Das 10 versões acima citadas, todas têm o nome Elisabeth exceto 3:
Bíblia Castellana em Linguagem Simples (2003), Dios Habla Hoy (1996) e Bíblia Castellana Latinoamericana (1972).
Estas versões possuem o nome Isabel, são aparentemente recentes e têm o mesmo idioma das outras 7 versões. Trata-se de um segundo crime, pois desta vez, em determinas Bíblias dentro de um mesmo idioma houve a alteração de Elisabeth para Isabel. O pior é que se sabe que havia outro nome antes de Elisabeth. Voltando ao assunto vamos para as etimologias:
-Elisabeth >> EL-ISA-BETH
EL (Deus em hebraico moderno) + ISA (filho de ALAH, equivalente a Jesus) + BETH (casa em hebraico).
-Isabel >> ISA-BEL
ISA (filho de ALAH, equivalente a Jesus) + BEL (Baal, dono e senhor no hebraico).
Como pode-se ver ISA é a única palavra em comum, o que torna os 2 nomes (Elisabeth e Isabel) bem diferentes. Este ISA foi introduzido no texto bíblico pelos antigos teólogos para tentar atrair uma parte do povo árabe.

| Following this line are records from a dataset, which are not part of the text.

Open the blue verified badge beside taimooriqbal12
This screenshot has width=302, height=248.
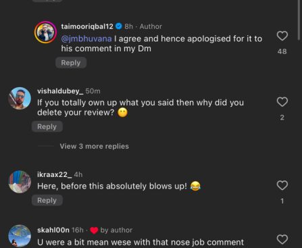point(119,26)
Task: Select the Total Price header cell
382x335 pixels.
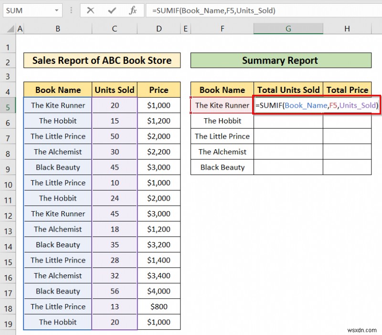Action: tap(347, 90)
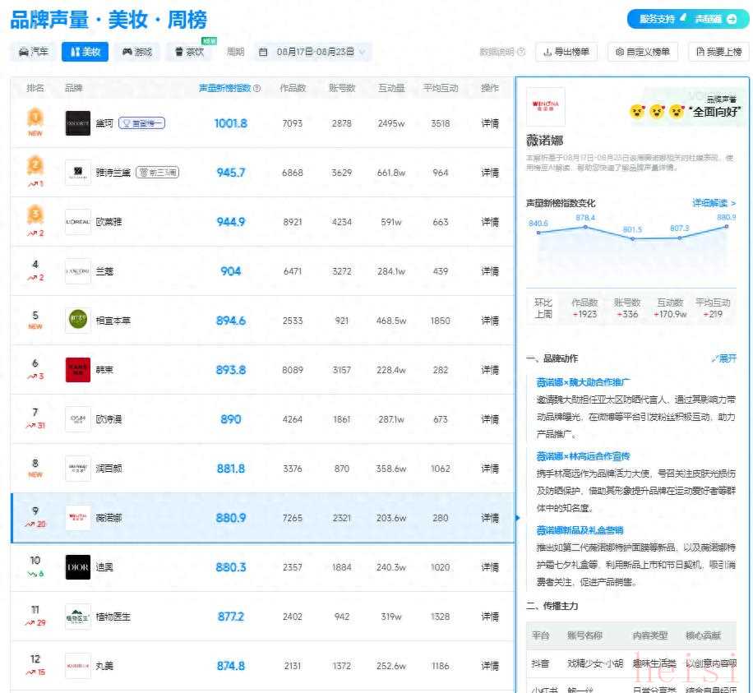Screen dimensions: 753x693
Task: Click the 我要上榜 button
Action: point(718,52)
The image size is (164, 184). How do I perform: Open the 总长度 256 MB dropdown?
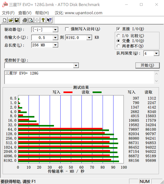[55, 45]
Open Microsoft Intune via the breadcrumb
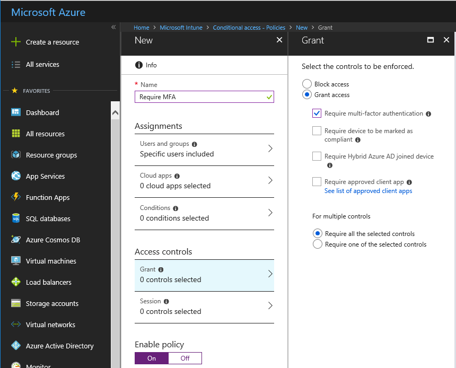 [181, 27]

Conclusão: Por mais simples que sejam as alterações, não se deve pensar como uma simples banalidade. As Bíblias estão alteradas propositalmente e não adianta fechar os olhos para isto.
Fiquem na Paz do Eterno Criador e com a Videira Verdadeira.

RAINHA ISABEL DE PORTUGAL

Isabel de Aragão nasceu no palácio de Aljaferia, na cidade de Saragoça, onde reinava o seu avô paterno D. Jaime I. Era filha de D. Pedro, futuro D. Pedro III, e de D. Constança de Navarra. A princesa recebeu o nome de Isabel por desejo de sua mãe em recordação de sua tia Isabel da Hungria, duquesa de Turíngia. O seu nascimento veio acabar com as discórdias na corte de Aragão, pelo que o seu avô lhe chamava “rosa da casa de Aragão”.
Isabel faleceu a 4 de Julho de 1336, deixando em testamento grandes legados a hospitais e conventos. O povo criou à sua volta uma lenda de santidade, atribuindo-lhe diversos milagres e a santa foi canonizada em 1625.
Muito depois destes eventos deu-se a introdução do nome de Isabel em algumas Bíblias. Antes dos resultados desta canonização o mesmo não era encontrado em nenhuma Bíblia, ninguém fazia menção da igualdade entre Elisabeth e Isabel e não existiam escritos sobre esta igualdade. Todos os escritos sobre a sinonimia entre Elisabeth e Isabel são muito posteriores ao evento da canonização de Isabel.

Parece simples, mas é bastante para concluir que as Bíblias contêm erros que se caracterizam em alterações propositais.